Maybe you'l discover that their client is old and cannot negociate a key of
the size you're using for example. Next step could be to have them connect
to your openssl using "openssl s_client -connect" and see on their side if
anything looks wrong.
I can make this suggestion, although one thing I do know is that they've
got an aspx application running on Windows 2003 ... they probably know
less about SSL than my immediate supervisor ... and that's saying something.

I'm getting backend servers going down due to Layer6 timeout after five
seconds. Is this during SSL handshaking, by chance? I can start a new
thread on this issue if that's advisable. This may be the entire
problem with these connections -- the Mule process on the back end may
have some SSL issues. We've discussed turning SSL off on the back end
.. if switching to haproxy proves useful, we may do that.

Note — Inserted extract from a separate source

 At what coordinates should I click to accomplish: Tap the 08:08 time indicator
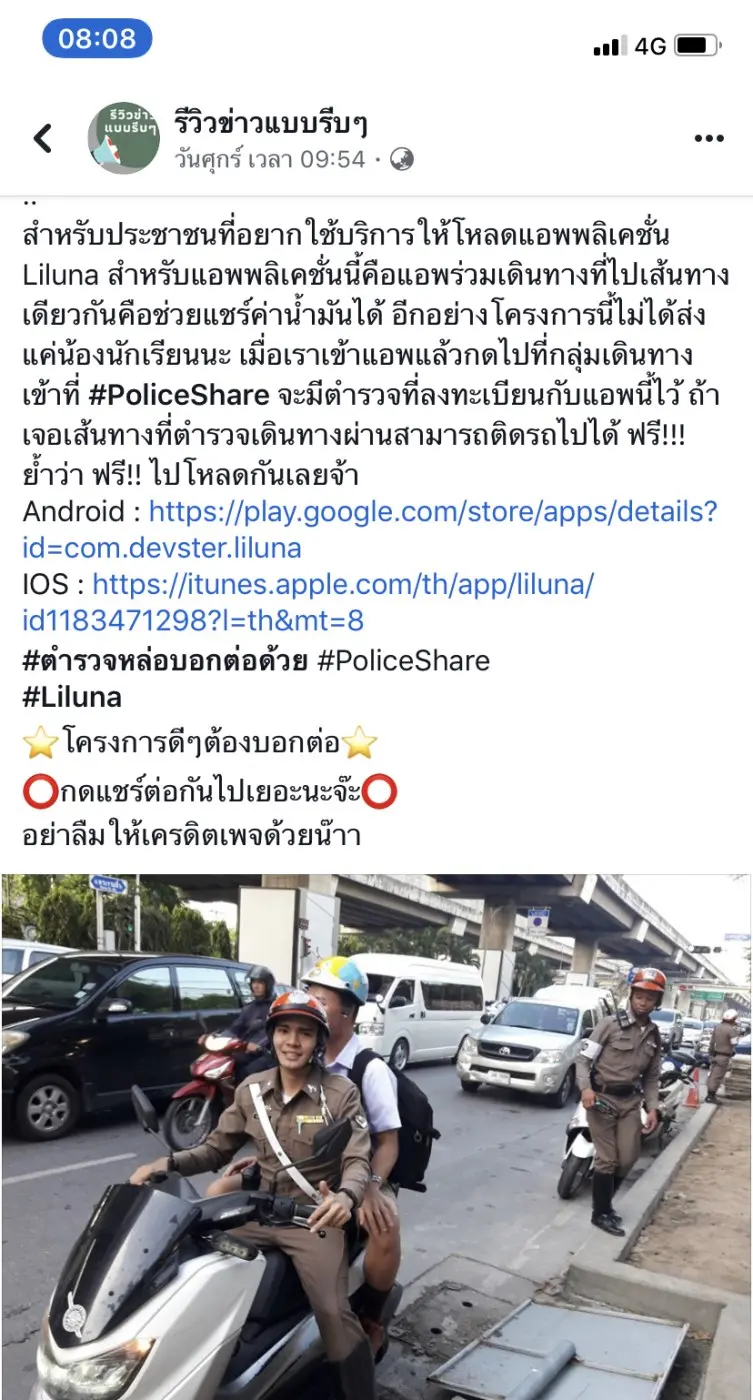pyautogui.click(x=97, y=38)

Sep 11 05:21:57 localhost.localdomain haproxy[8434]: Backup Server
services-ai-search-backend/aladdin is DOWN, reason: Layer6 timeout,
check duration: 5001ms. 0 active and 0 backup servers left. 2 sessions
active, 0 requeued, 0 remaining in queue.
Sep 11 05:24:28 localhost.localdomain haproxy[8434]: Server
services-ai-request-backend/fiesta is DOWN, reason: Layer6 timeout,
check duration: 5004ms. 0 active and 0 backup servers left. 1 sessions
active, 0 requeued, 0 remaining in queue.